### Screen-element location records

::::::

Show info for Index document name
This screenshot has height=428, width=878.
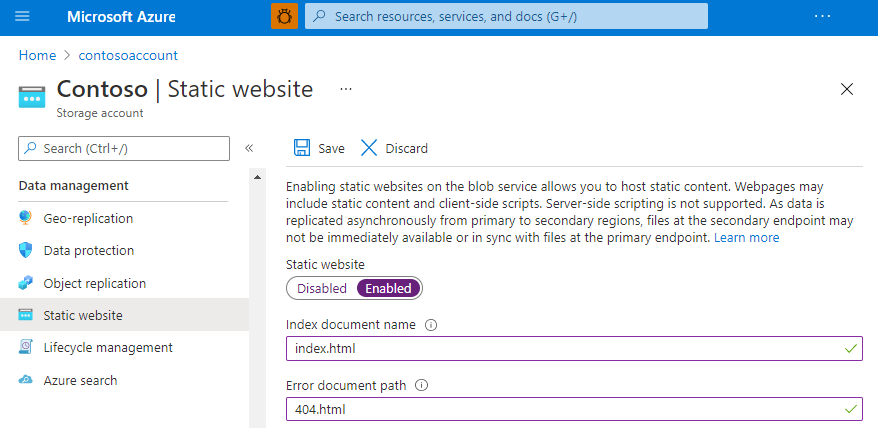click(x=431, y=325)
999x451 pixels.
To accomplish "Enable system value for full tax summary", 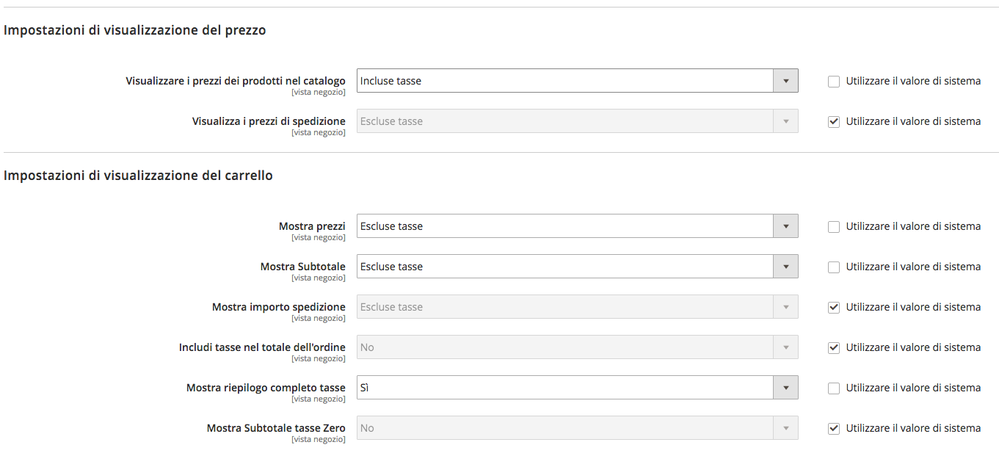I will point(833,388).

::::::

### THE PROBLEM
List each line of the records that contains the string "This". Case counts.

### FINAL ANSWER
This screenshot has height=428, width=878.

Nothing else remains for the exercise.